▶ **MATERIAL FOR THIS TASK**

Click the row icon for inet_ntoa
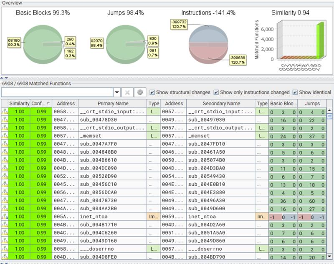 (x=4, y=217)
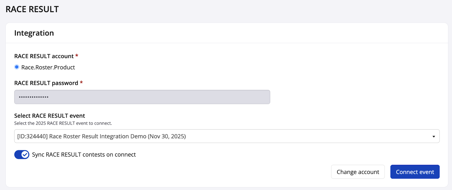Image resolution: width=452 pixels, height=190 pixels.
Task: Click the red asterisk beside RACE RESULT account
Action: pyautogui.click(x=77, y=55)
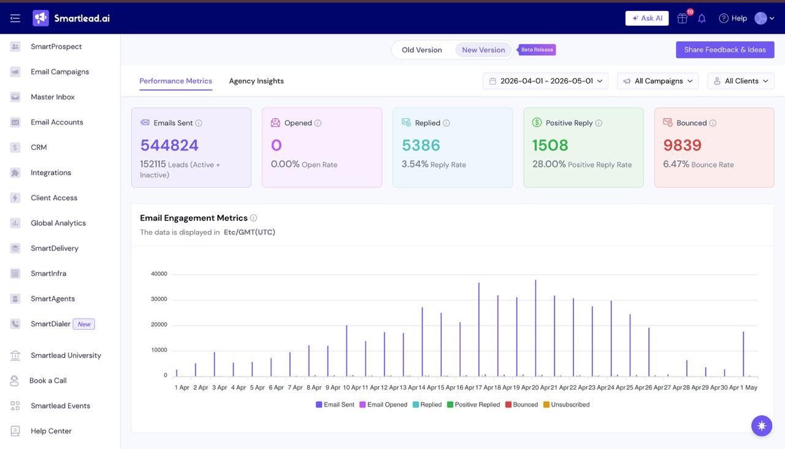The height and width of the screenshot is (449, 785).
Task: Click info icon beside Bounced
Action: (713, 123)
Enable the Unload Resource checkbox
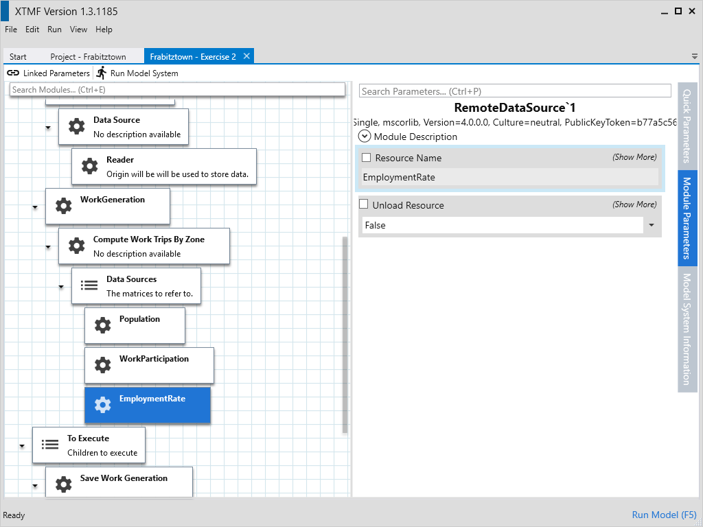Viewport: 703px width, 527px height. (x=364, y=204)
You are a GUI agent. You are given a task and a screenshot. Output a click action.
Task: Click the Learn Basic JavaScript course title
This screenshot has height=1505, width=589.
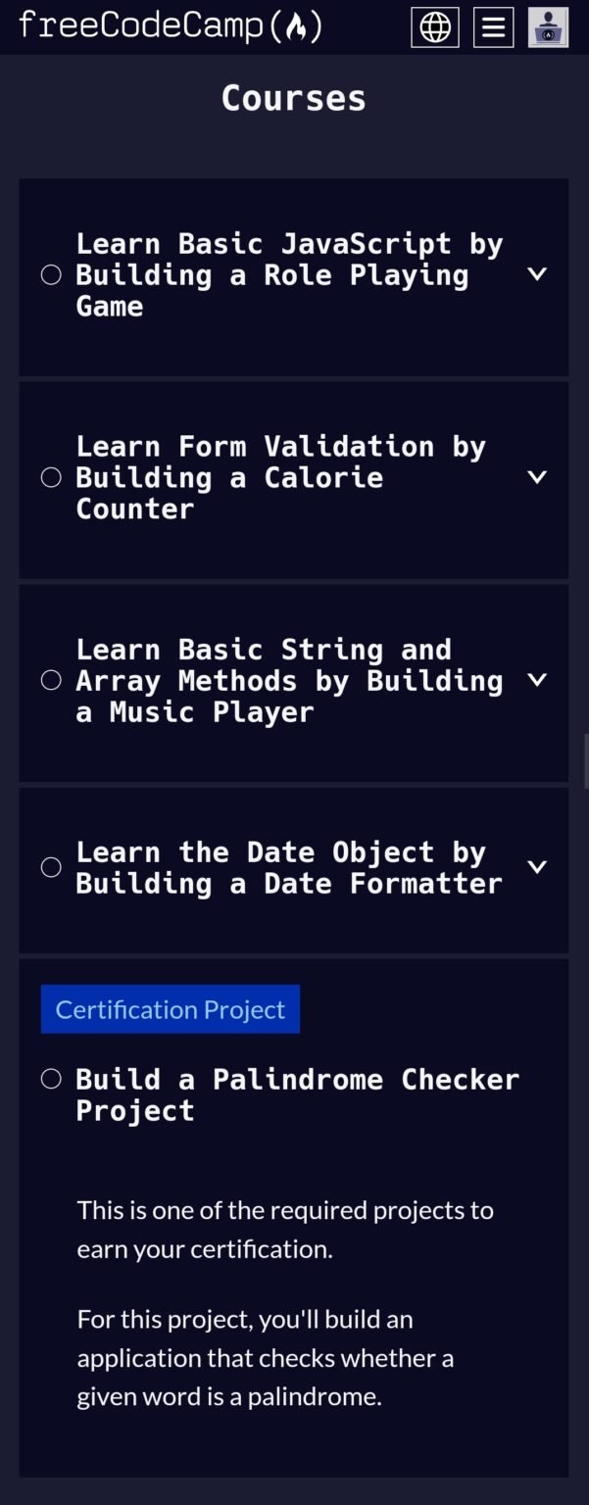pos(289,274)
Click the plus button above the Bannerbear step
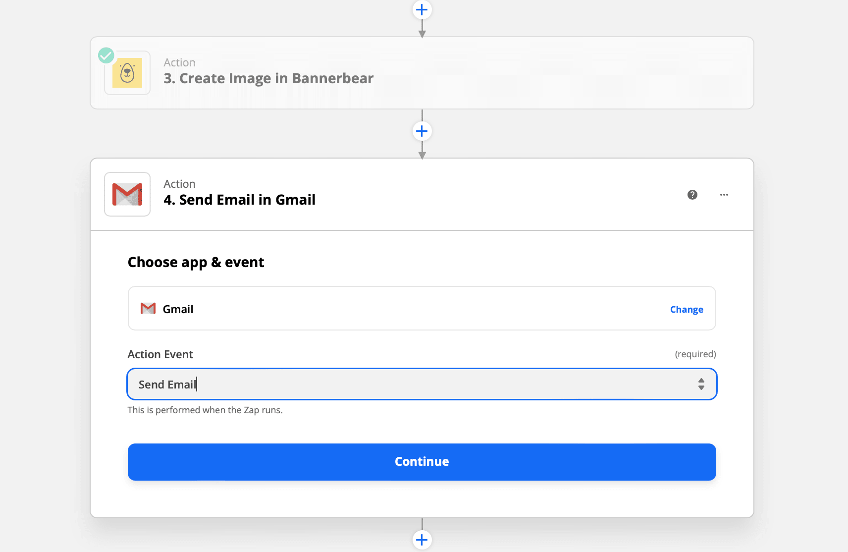Screen dimensions: 848x552 (422, 9)
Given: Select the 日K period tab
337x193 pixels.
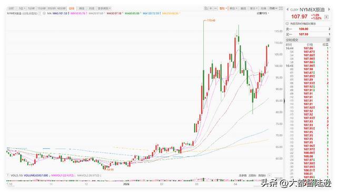Looking at the screenshot, I should (x=72, y=8).
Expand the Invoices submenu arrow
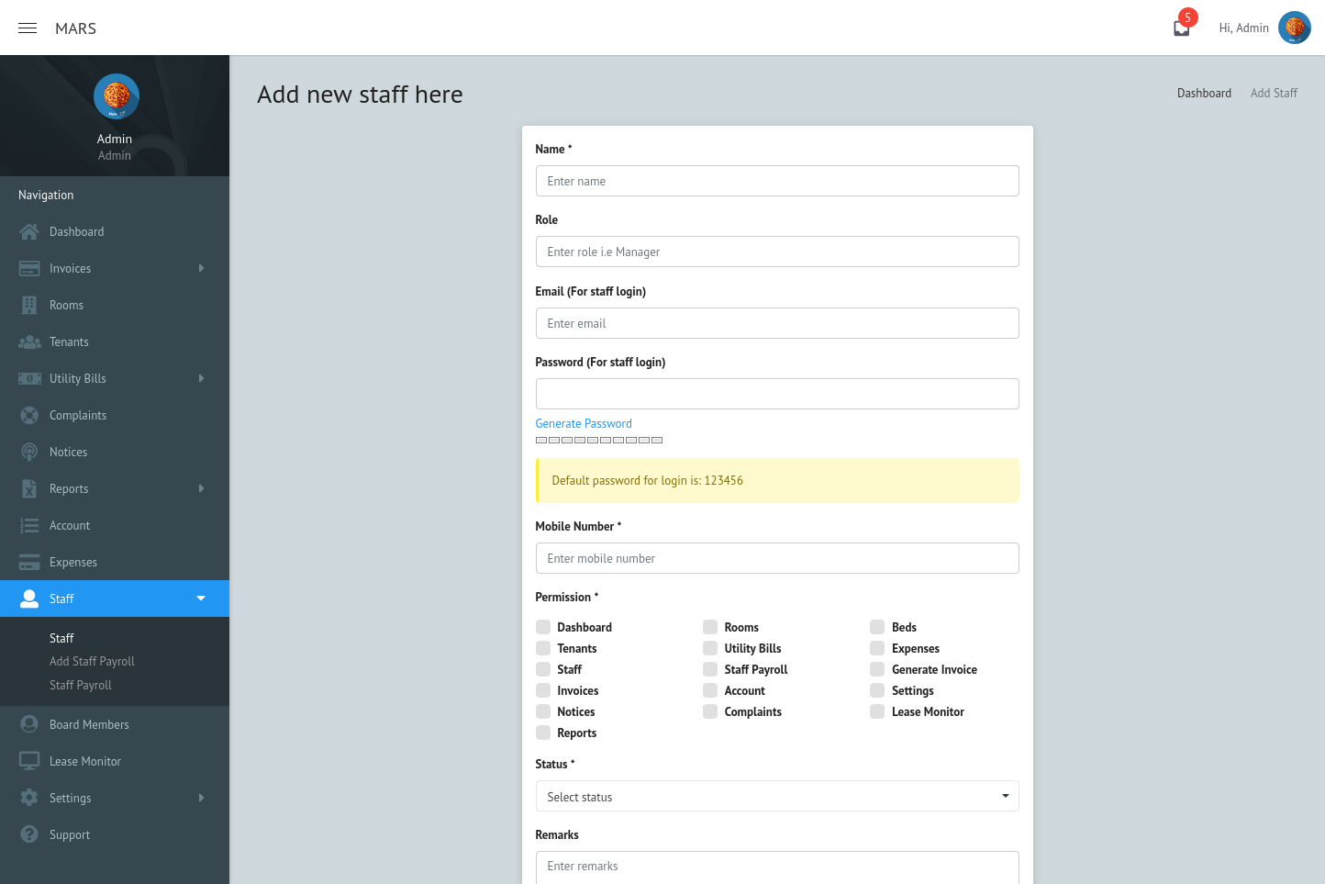 pyautogui.click(x=201, y=268)
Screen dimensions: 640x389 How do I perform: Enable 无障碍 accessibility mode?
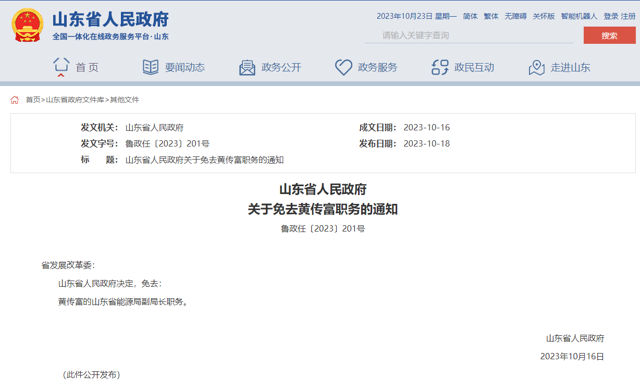[515, 16]
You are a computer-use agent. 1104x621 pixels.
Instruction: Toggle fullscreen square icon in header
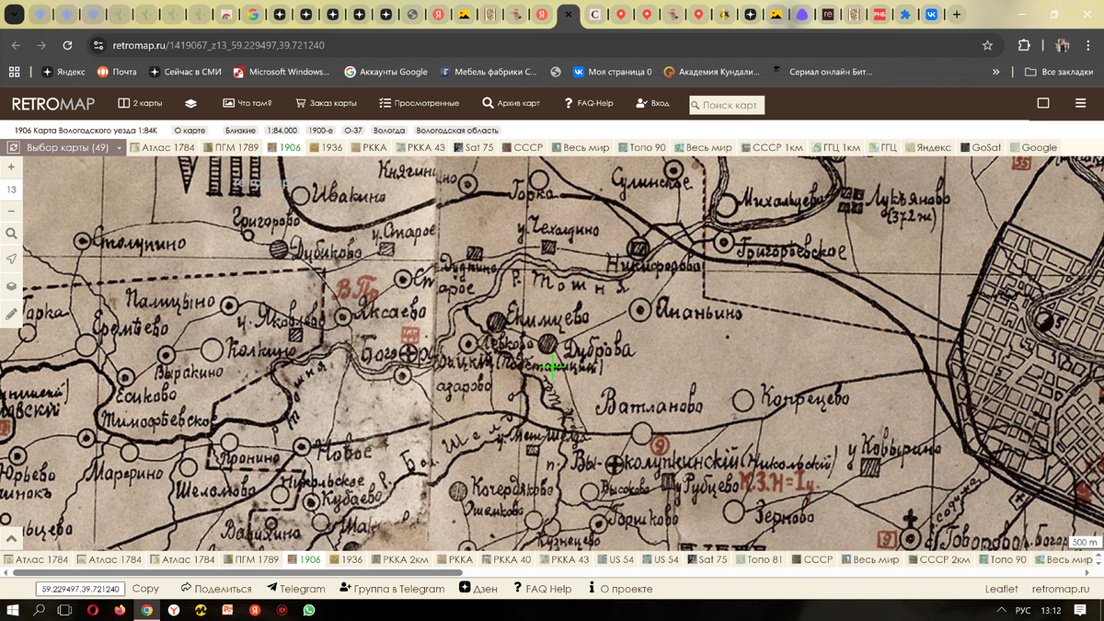[x=1043, y=104]
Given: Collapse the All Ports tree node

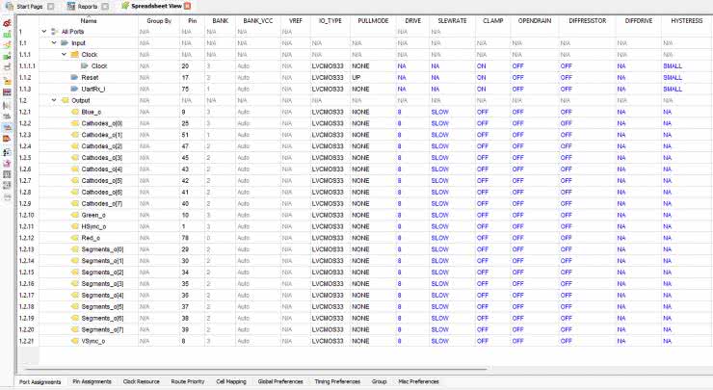Looking at the screenshot, I should pyautogui.click(x=44, y=32).
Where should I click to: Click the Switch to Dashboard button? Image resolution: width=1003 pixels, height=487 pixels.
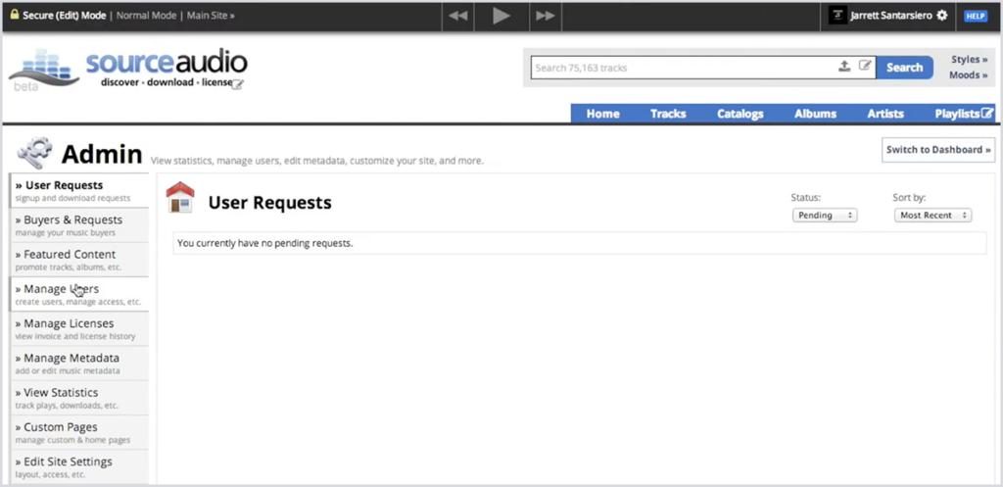[938, 150]
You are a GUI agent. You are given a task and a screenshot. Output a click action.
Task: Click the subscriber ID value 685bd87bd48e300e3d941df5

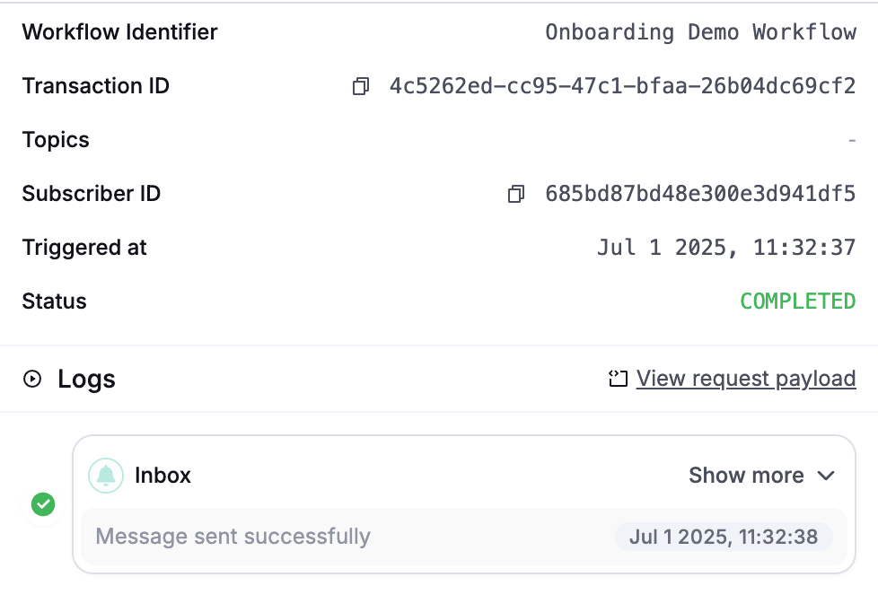(700, 194)
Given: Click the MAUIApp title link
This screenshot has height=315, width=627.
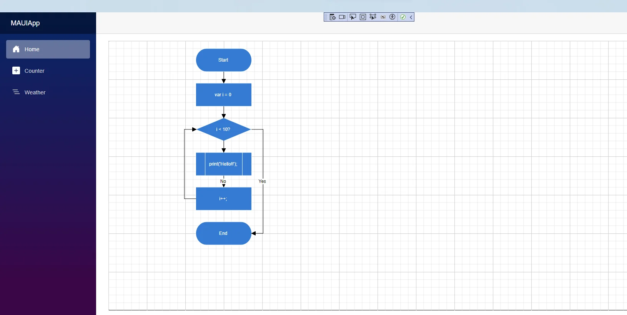Looking at the screenshot, I should coord(25,23).
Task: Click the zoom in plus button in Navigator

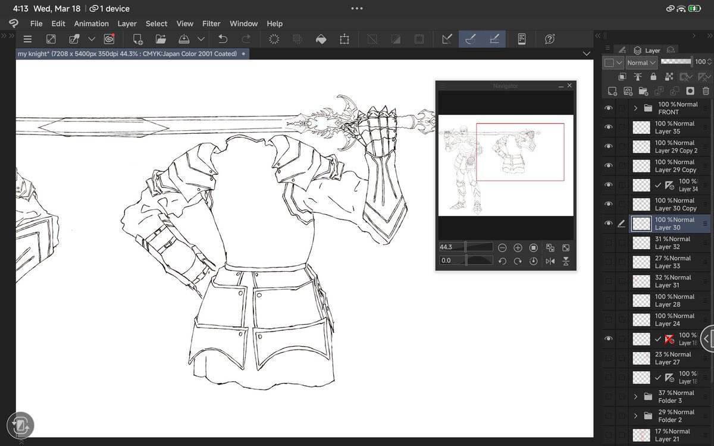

▶ **WORK TO COMPLETE**
Output exactly, and only, the lines of the entries above from the one with "Expand the Invoices submenu arrow" up to and including the one with "You are a computer-use"; pictures are to be left out.

▶ **WRITTEN SOLUTION**
Expand the Invoices submenu arrow
 pyautogui.click(x=201, y=268)
Screen dimensions: 640x389 How do I perform: Enable 无障碍 accessibility mode?
[515, 16]
You are a computer-use agent. 1104x621 pixels.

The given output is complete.